━━━ DOCUMENT
According to the NUMA topology passed via the QEMU firmware
configuration interface the BIOS code generates a SRAT (System Resources
Affinity Table) to describe which (V)CPU and which part of memory is
assigned to a certain node. This will then be read and hopefully honored
by the guest OS.
Signed-off-by: Andre Przywara <[EMAIL PROTECTED]>
--
Andre Przywara
AMD-Operating System Research Center (OSRC), Dresden, Germany
Tel: +49 351 277-84917
----to satisfy European Law for business letters:
AMD Saxony Limited Liability Company & Co. KG,
Wilschdorfer Landstr. 101, 01109 Dresden, Germany
Register Court Dresden: HRA 4896, General Partner authorized
to represent: AMD Saxony LLC (Wilmington, Delaware, US)
General Manager of AMD Saxony LLC: Dr. Hans-R. Deppe, Thomas McCoy
commit 24fce48662f201903bca101e90ccca386428e764
Author: Andre Przywara <[EMAIL PROTECTED]>
Date: Fri Dec 5 14:18:16 2008 +0100
generate appropriate SRAT ACPI table
diff --git a/bios/rombios32.c b/bios/rombios32.c
index 3c9a2d7..878690d 100755
--- a/bios/rombios32.c
+++ b/bios/rombios32.c
@@ -455,12 +455,30 @@ void wrmsr_smp(uint32_t index, uint64_t val)
p->ecx = 0;
}
+static inline uint16_t le16_to_cpu(uint16_t x)
━━━━━━
PROMPT » Please copy out the SRAT patch message above word for word, keeping every line in its original order.
━━━ GIVEN INFORMATION
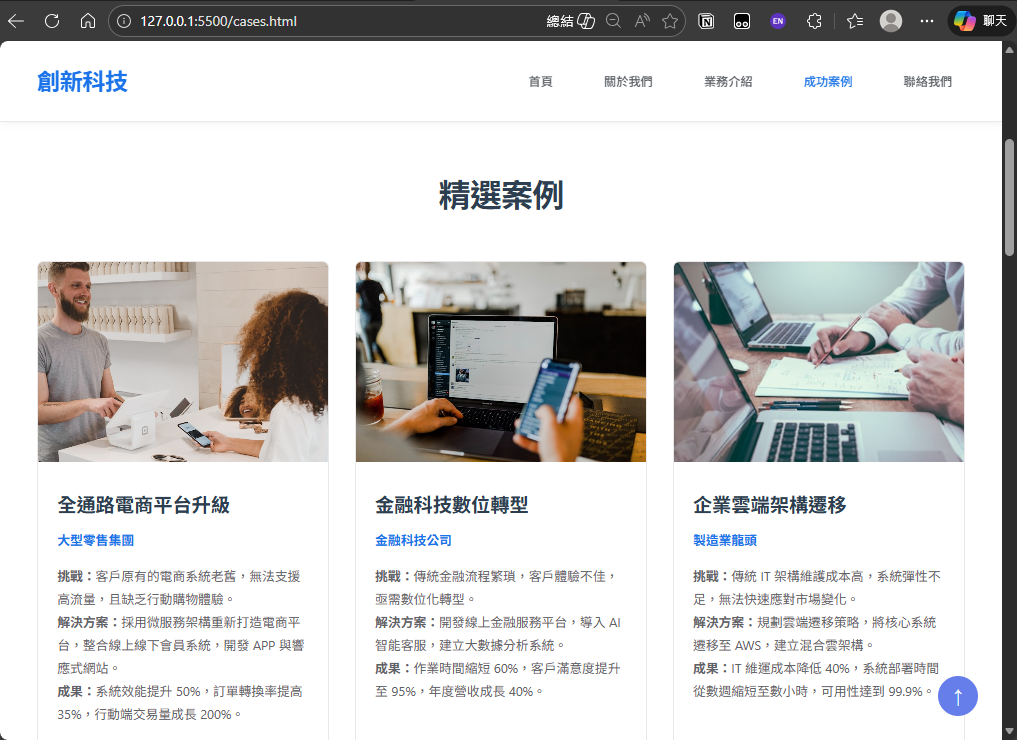The width and height of the screenshot is (1017, 740).
Task: Click the purple EN extension icon
Action: point(777,21)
━━━━━━
RESULT »
According to the NUMA topology passed via the QEMU firmware
configuration interface the BIOS code generates a SRAT (System Resources
Affinity Table) to describe which (V)CPU and which part of memory is
assigned to a certain node. This will then be read and hopefully honored
by the guest OS.
Signed-off-by: Andre Przywara <[EMAIL PROTECTED]>
--
Andre Przywara
AMD-Operating System Research Center (OSRC), Dresden, Germany
Tel: +49 351 277-84917
----to satisfy European Law for business letters:
AMD Saxony Limited Liability Company & Co. KG,
Wilschdorfer Landstr. 101, 01109 Dresden, Germany
Register Court Dresden: HRA 4896, General Partner authorized
to represent: AMD Saxony LLC (Wilmington, Delaware, US)
General Manager of AMD Saxony LLC: Dr. Hans-R. Deppe, Thomas McCoy
commit 24fce48662f201903bca101e90ccca386428e764
Author: Andre Przywara <[EMAIL PROTECTED]>
Date: Fri Dec 5 14:18:16 2008 +0100
generate appropriate SRAT ACPI table
diff --git a/bios/rombios32.c b/bios/rombios32.c
index 3c9a2d7..878690d 100755
--- a/bios/rombios32.c
+++ b/bios/rombios32.c
@@ -455,12 +455,30 @@ void wrmsr_smp(uint32_t index, uint64_t val)
p->ecx = 0;
}
+static inline uint16_t le16_to_cpu(uint16_t x)